COUR D'APPEL DE BOURGES

CHAMBRE SOCIALE

ARRÊT DU 19 JUILLET 2024

N° 86 - 17 Pages

APPELANTE :

S.A.S.U. SEMM LOGGING

[Adresse 3]

[Localité 2]

Représentée par Me Antoine FOURCADE de la SELARL ARÈNES AVOCATS CONSEILS, avocat au barreau de BOURGES

INTIMÉE :

Madame [N] [T]

[Adresse 1]

[Localité 4]

Présente, assistée de Me Frédéric PEPIN de la SELARL ALCIAT-JURIS, avocat au barreau de BOURGES

COMPOSITION DE LA COUR

Lors des débats :

PRÉSIDENT : Mme CHENU, conseiller rapporteur

en l'absence d'opposition des parties et conformément aux dispositions de l'article 945-1 du code de procédure civile.

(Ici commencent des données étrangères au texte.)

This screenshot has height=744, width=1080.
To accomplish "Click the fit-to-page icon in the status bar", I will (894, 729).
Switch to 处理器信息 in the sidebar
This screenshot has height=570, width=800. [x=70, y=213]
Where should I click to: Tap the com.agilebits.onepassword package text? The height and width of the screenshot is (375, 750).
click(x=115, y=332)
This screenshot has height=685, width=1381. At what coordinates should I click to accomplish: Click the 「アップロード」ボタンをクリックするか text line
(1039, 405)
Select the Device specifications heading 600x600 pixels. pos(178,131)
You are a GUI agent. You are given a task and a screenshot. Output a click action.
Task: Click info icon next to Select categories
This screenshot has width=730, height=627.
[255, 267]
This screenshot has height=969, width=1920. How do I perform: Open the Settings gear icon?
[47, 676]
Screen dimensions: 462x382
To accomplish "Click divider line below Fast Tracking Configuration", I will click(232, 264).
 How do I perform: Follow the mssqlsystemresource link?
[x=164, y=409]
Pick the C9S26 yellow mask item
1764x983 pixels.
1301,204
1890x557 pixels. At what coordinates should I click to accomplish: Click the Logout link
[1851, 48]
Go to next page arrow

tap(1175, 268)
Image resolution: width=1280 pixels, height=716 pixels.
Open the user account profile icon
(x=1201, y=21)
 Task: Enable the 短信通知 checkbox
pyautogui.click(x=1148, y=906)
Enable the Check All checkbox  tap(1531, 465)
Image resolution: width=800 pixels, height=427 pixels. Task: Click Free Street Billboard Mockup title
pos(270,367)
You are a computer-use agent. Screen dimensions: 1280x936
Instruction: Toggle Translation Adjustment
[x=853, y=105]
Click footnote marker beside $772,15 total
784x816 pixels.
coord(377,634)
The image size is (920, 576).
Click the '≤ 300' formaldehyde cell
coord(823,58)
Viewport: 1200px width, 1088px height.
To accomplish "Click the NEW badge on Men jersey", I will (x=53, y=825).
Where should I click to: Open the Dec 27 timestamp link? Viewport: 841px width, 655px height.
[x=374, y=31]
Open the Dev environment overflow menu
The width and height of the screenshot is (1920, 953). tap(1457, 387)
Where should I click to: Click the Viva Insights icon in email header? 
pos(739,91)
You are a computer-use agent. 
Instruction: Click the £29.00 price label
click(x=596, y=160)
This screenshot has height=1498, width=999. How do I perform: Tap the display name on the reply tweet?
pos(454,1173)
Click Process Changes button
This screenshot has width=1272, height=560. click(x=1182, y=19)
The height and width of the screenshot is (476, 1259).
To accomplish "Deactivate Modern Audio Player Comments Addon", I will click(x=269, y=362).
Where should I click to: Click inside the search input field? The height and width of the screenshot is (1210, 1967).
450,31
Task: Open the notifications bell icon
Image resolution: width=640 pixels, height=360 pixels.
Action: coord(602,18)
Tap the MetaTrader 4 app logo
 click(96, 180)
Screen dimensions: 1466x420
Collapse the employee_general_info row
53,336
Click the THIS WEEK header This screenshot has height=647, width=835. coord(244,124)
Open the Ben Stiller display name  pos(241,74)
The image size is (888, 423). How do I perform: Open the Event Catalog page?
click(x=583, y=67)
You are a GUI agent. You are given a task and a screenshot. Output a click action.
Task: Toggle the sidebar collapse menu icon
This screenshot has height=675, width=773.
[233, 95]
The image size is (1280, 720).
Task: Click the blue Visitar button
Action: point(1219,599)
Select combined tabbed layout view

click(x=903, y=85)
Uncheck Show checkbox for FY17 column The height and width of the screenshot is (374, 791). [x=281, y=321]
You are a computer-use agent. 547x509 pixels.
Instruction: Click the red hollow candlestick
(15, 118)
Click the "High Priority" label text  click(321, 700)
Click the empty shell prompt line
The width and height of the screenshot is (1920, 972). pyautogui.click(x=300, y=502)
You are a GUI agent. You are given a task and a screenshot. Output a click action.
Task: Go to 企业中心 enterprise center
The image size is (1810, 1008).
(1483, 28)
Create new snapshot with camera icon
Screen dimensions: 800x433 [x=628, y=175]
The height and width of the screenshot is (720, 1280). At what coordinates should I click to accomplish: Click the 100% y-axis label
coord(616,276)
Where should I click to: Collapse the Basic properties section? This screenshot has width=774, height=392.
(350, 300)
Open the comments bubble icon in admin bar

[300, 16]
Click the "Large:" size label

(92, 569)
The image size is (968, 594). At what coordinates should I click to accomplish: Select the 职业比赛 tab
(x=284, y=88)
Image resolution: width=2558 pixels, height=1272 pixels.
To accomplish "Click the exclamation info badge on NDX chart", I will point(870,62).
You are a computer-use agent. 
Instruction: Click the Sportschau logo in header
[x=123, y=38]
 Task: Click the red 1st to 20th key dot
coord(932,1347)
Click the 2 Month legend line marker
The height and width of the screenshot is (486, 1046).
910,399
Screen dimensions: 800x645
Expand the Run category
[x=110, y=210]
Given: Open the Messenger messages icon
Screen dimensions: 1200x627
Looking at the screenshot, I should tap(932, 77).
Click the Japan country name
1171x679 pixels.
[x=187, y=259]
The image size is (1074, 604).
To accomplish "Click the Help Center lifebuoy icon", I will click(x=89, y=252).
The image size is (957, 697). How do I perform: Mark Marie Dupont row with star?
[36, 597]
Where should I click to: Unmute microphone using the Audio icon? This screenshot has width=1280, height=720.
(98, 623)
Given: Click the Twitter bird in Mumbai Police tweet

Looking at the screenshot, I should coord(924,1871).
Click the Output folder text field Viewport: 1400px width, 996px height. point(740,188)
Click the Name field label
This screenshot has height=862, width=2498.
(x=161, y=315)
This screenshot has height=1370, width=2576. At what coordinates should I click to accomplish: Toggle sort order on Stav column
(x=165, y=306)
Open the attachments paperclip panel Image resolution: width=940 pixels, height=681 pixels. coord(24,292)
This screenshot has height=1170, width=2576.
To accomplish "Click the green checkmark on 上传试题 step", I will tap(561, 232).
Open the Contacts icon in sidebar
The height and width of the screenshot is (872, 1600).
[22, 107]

GREFFIER LORS DES DÉBATS : Mme DELPLACE

Lors du délibéré : Mme VIOCHE, présidente de chambre

Mme de LA CHAISE, présidente de chambre

Mme CHENU, conseillère

Arrêt n° 86 - page 2

19 juillet 2024

DÉBATS : À l'audience publique du 07 juin 2024, la présidente ayant pour plus ample délibéré, renvoyé le prononcé de l'arrêt à l'audience du 19 juillet 2024 par mise à disposition au greffe.

ARRÊT : Contradictoire - Prononcé publiquement le 19 juillet 2024 par mise à disposition au greffe.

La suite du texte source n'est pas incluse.